When you reach the line that contains "Screen dimensions: 1024x576", set down that line and every one after it through the end of the records, exactly as written and with no pictures.

:::::

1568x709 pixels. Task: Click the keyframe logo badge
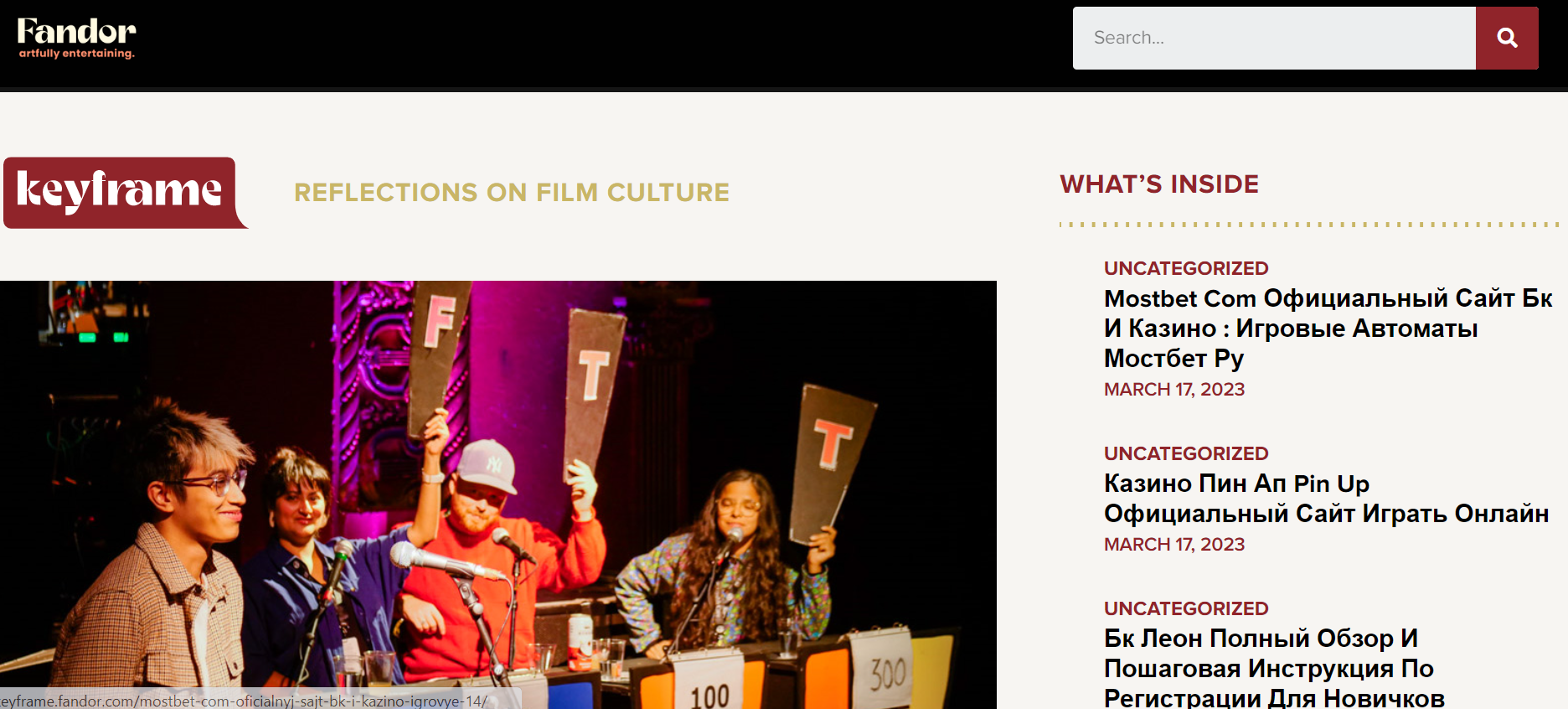click(x=124, y=193)
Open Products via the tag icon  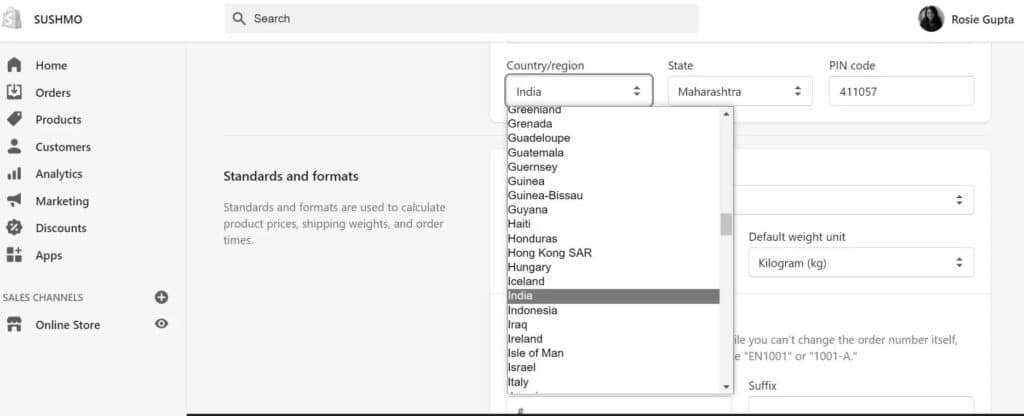[14, 120]
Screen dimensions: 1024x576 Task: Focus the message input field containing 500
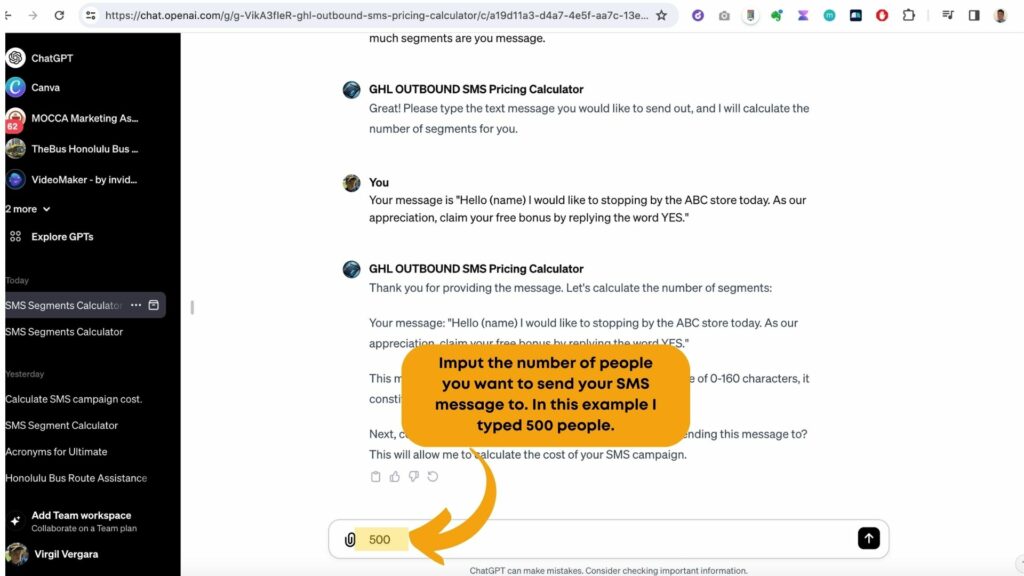608,539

:::::

**Answer box:**
Screen dimensions: 1024x576 Task: Focus the message input field containing 500
608,539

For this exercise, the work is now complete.